LA RENTABILIDAD DEL ASCO PERDIDO
La más cruel sutileza estaba en llegar rechinando las llantas a donde la víctima paseaba en un lugar concurrido y a plena luz del día, mostrarle con agresividad un documento y una identificación y montarlo a una camioneta de vidrios polarizados con las manos esposadas. Hace rato no dispara un arma: en el carro, una finca o alguna bodega usa una bolsa para asfixiar a sus víctimas. A través de la fragilidad del plástico y la humildad de la bolsa se veía, una y otra vez, la cara de terror que se iba convirtiendo en la cara sin lucha de la absoluta desesperanza.
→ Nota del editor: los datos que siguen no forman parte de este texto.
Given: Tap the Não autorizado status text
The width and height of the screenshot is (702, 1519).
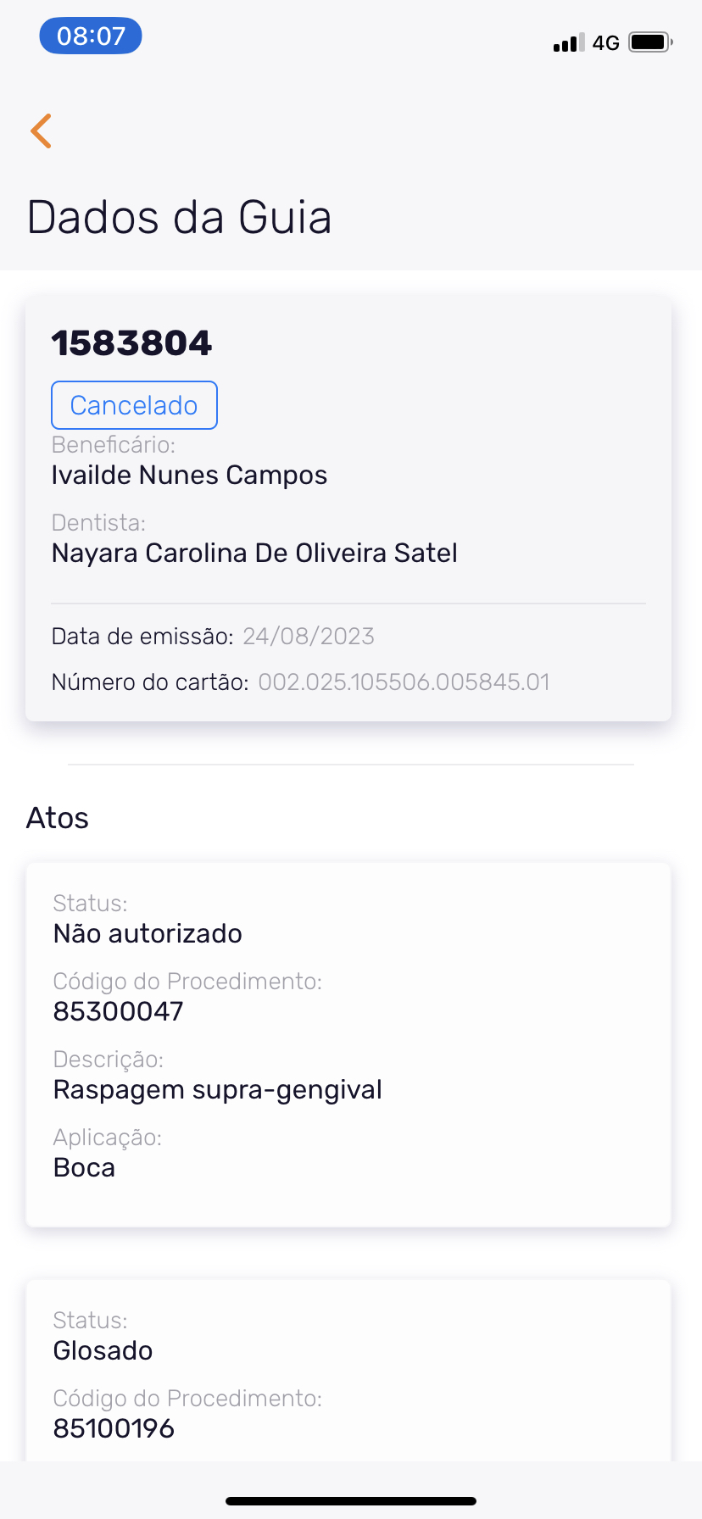Looking at the screenshot, I should (148, 933).
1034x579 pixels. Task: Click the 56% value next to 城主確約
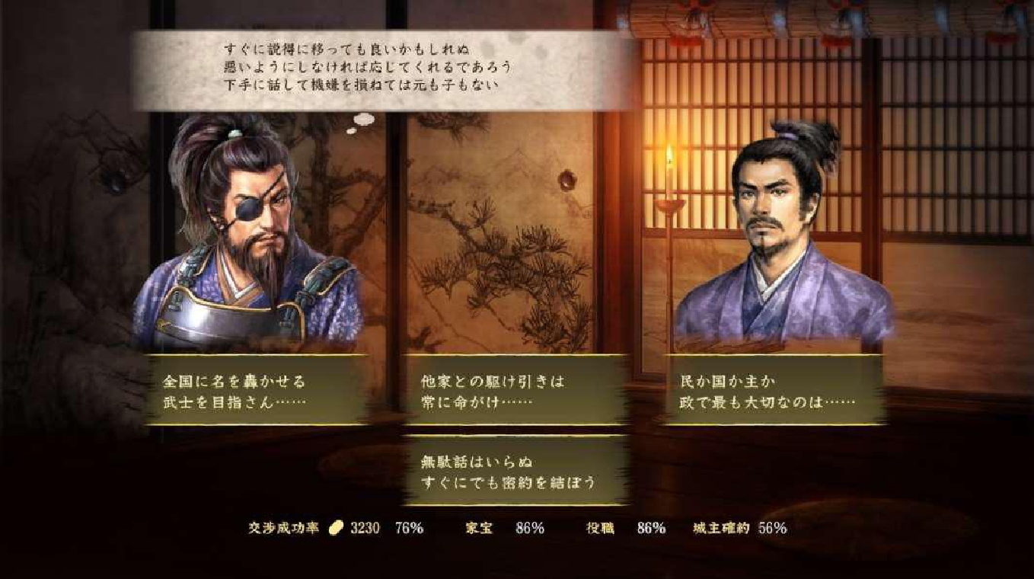[772, 527]
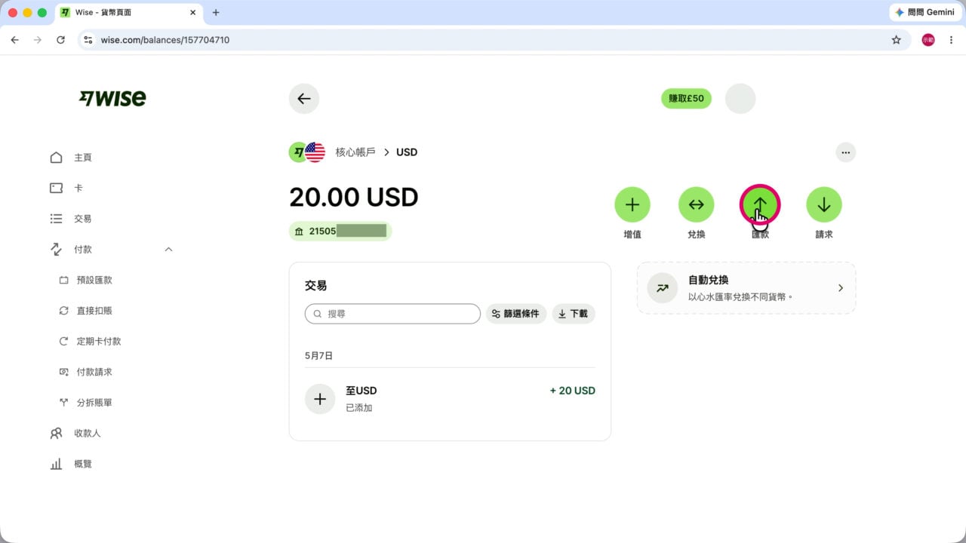Image resolution: width=966 pixels, height=543 pixels.
Task: Bookmark page with the star icon
Action: pyautogui.click(x=897, y=40)
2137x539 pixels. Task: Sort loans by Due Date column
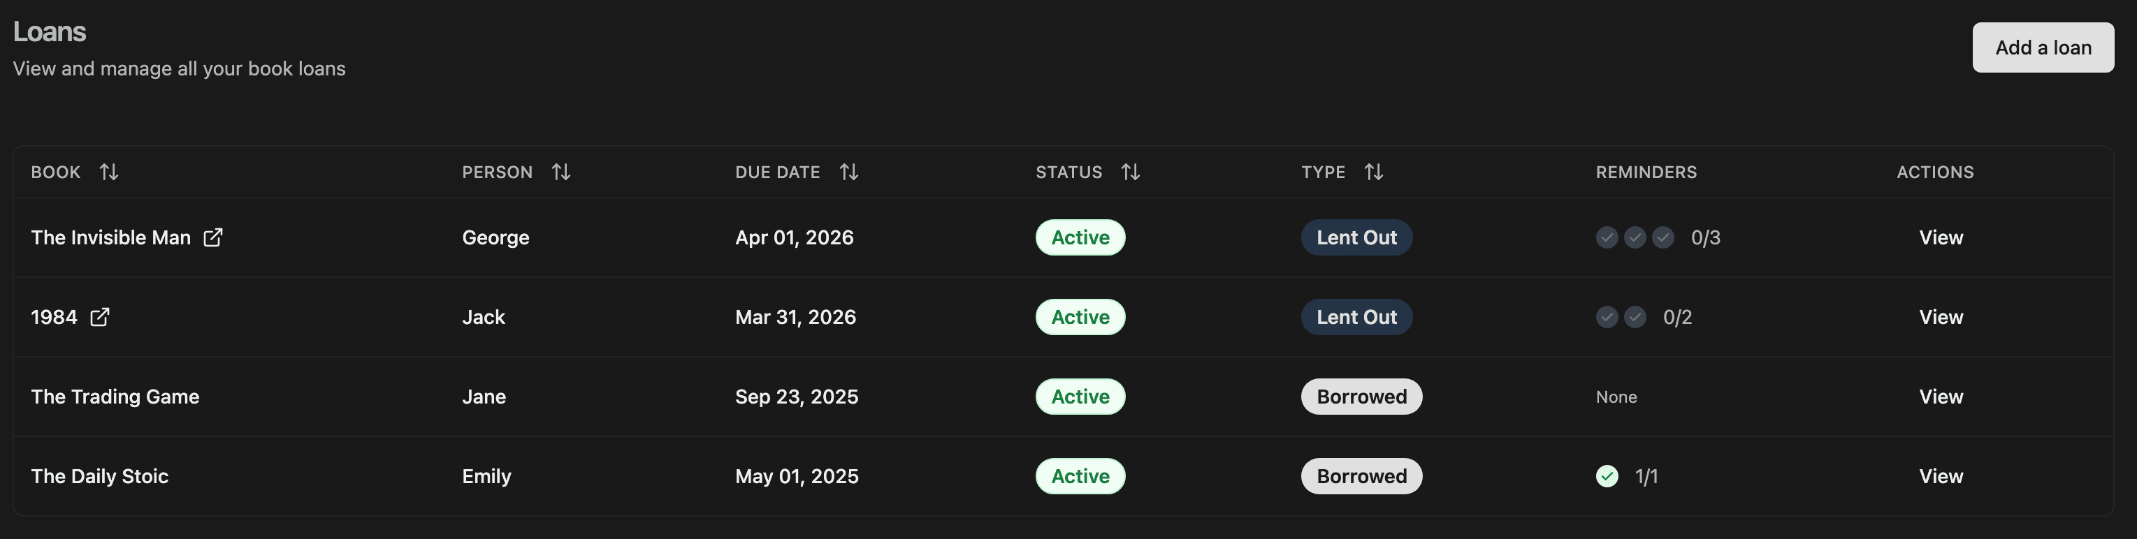click(848, 172)
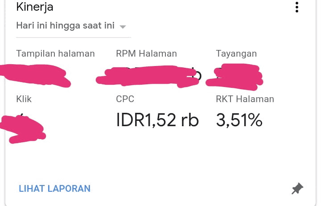Click the redacted Tampilan halaman value
The image size is (321, 206).
click(35, 76)
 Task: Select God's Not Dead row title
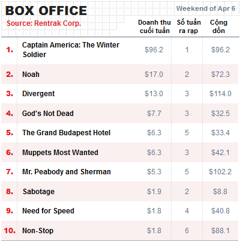pyautogui.click(x=48, y=114)
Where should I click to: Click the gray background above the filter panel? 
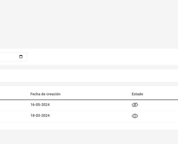89,24
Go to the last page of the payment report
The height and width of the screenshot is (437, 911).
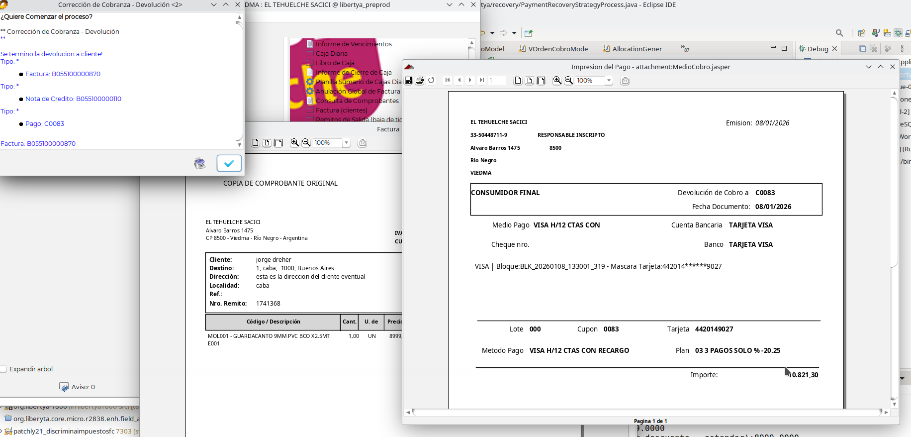point(481,80)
La repugnancia a veces sucedía en una bañera cualquiera donde se tenía que picar al cadáver algunas veces para ahorrar químicos o a veces para cargarlo con mayor facilidad por aquello de de la rigis mortis. Todo se iba por el desagüe, hasta los huesos y los dientes que se diluían como material efervescente. Parte de la función del paramilitarismo está en generar paisajes aceptables para la opinión pública, por lo que en época de disminución de la tasa de homicidios se puede aumentar la venta de ciertos químicos industriales.